**** Available data

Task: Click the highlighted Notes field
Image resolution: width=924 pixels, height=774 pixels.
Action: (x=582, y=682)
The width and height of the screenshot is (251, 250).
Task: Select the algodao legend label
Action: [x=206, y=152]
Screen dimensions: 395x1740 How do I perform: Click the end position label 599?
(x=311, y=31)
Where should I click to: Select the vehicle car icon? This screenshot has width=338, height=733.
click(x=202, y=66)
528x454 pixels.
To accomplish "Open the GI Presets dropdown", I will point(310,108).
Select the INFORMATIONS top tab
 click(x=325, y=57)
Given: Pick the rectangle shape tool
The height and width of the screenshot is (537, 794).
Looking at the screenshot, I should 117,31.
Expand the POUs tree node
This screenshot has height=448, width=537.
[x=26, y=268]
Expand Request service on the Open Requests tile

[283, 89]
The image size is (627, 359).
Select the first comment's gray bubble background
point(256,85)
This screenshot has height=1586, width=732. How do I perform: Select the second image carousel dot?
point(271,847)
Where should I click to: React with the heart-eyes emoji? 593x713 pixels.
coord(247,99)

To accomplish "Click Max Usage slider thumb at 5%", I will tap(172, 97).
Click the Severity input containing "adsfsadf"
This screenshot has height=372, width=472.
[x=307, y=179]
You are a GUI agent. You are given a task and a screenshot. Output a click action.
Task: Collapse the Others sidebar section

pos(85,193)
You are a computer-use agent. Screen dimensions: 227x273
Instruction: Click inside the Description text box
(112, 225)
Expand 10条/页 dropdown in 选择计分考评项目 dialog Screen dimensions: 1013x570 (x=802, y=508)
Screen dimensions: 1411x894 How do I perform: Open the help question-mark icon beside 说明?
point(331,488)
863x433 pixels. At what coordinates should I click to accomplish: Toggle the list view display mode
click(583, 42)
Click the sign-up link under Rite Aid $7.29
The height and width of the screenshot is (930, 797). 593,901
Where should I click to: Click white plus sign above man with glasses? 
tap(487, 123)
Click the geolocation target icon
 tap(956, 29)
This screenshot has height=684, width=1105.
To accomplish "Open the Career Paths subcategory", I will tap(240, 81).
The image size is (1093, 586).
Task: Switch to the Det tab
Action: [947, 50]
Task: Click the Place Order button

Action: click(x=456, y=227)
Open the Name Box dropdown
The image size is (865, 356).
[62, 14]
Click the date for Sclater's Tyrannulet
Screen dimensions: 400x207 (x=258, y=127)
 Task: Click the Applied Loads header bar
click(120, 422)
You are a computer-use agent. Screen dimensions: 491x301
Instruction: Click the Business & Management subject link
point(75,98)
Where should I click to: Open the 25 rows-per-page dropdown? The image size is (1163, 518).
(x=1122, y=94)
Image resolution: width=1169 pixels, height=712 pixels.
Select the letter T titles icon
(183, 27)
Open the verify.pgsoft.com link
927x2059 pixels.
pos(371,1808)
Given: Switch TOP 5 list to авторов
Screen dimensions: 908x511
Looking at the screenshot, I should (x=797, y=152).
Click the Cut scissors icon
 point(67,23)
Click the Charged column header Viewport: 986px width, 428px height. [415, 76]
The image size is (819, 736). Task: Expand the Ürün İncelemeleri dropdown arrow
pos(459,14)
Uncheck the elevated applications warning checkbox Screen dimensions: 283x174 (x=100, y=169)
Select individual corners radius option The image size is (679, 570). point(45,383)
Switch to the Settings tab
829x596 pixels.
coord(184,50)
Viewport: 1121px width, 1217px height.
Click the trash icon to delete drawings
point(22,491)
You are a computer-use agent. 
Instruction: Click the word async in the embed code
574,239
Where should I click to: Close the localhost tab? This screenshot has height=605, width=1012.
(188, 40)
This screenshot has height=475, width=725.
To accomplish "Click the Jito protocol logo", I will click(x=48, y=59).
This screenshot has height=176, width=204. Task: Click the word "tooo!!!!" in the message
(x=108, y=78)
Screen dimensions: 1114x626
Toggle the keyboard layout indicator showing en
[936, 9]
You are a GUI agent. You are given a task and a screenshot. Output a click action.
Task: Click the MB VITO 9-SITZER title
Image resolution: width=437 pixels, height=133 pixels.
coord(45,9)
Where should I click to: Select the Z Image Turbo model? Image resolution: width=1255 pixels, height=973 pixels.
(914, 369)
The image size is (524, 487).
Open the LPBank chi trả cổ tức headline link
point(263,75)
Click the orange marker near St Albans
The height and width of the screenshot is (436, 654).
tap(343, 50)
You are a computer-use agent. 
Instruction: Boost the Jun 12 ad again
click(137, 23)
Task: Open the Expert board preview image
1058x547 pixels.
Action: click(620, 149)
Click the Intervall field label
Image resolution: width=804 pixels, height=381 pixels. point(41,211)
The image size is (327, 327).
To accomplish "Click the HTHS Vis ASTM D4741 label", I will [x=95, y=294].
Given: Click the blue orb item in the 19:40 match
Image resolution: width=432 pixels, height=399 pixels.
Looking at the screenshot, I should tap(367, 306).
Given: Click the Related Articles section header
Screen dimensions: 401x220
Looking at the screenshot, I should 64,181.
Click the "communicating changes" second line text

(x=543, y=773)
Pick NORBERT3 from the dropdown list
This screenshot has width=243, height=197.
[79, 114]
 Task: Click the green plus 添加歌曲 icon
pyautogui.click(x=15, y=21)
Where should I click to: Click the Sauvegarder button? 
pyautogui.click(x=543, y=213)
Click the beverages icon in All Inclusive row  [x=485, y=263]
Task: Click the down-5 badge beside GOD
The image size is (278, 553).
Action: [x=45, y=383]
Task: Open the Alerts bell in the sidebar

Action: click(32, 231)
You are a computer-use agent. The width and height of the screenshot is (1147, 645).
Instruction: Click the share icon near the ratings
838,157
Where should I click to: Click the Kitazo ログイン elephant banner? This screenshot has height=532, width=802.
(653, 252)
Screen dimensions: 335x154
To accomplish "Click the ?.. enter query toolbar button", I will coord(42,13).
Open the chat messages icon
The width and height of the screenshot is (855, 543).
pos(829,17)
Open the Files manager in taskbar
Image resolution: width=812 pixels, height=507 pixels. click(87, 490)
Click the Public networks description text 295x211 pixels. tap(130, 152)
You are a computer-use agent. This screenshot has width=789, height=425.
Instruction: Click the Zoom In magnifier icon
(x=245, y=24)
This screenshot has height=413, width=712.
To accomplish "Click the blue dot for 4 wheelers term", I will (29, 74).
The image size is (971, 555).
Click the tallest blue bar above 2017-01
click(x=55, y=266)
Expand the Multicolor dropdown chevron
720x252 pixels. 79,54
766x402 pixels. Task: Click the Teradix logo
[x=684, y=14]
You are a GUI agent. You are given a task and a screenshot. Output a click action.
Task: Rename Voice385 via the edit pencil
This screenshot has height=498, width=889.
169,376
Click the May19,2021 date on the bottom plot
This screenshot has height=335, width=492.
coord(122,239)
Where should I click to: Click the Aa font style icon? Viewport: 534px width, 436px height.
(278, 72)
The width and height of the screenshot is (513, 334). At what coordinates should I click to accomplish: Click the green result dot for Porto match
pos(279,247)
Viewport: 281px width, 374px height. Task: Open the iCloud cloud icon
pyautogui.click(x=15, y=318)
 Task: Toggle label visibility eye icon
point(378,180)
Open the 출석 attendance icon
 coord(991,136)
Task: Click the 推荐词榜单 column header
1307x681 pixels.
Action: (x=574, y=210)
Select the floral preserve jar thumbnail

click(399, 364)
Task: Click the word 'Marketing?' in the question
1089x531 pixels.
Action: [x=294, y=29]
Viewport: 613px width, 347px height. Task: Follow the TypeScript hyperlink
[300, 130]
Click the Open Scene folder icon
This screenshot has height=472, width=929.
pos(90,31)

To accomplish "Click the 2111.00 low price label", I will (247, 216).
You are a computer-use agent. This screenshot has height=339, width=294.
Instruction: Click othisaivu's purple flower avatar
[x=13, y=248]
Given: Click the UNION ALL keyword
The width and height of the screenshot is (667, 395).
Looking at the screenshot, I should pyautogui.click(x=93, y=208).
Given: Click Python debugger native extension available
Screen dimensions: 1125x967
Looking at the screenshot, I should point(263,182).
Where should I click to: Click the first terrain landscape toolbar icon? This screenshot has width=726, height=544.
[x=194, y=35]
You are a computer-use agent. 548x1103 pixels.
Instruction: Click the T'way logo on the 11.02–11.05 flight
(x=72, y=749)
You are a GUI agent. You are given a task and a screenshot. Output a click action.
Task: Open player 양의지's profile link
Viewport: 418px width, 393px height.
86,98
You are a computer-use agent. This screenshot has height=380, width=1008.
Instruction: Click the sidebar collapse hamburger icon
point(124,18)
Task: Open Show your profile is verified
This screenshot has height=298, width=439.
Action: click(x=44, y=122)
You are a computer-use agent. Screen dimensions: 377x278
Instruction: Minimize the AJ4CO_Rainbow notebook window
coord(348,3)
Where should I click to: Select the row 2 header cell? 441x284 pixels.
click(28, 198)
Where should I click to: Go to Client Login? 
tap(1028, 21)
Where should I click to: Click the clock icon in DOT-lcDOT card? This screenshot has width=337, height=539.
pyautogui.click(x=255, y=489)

********

● **Task**:
Copy range, inclusive: the line holding "This screenshot has height=684, width=1105." to the line holding "Click the Charged". Reproduce exactly those lines of the records above and no others.

● **Exercise answer**:
This screenshot has height=684, width=1105.
To accomplish "Open the Career Paths subcategory", I will tap(240, 81).
The image size is (1093, 586).
Task: Switch to the Det tab
Action: [947, 50]
Task: Click the Place Order button

Action: click(x=456, y=227)
Open the Name Box dropdown
The image size is (865, 356).
[62, 14]
Click the date for Sclater's Tyrannulet
Screen dimensions: 400x207 (x=258, y=127)
 Task: Click the Applied Loads header bar
click(120, 422)
You are a computer-use agent. Screen dimensions: 491x301
Instruction: Click the Business & Management subject link
point(75,98)
Where should I click to: Open the 25 rows-per-page dropdown? The image size is (1163, 518).
(x=1122, y=94)
Image resolution: width=1169 pixels, height=712 pixels.
Select the letter T titles icon
(183, 27)
Open the verify.pgsoft.com link
927x2059 pixels.
pos(371,1808)
Given: Switch TOP 5 list to авторов
Screen dimensions: 908x511
Looking at the screenshot, I should (x=797, y=152).
Click the Cut scissors icon
 point(67,23)
Click the Charged column header Viewport: 986px width, 428px height. [415, 76]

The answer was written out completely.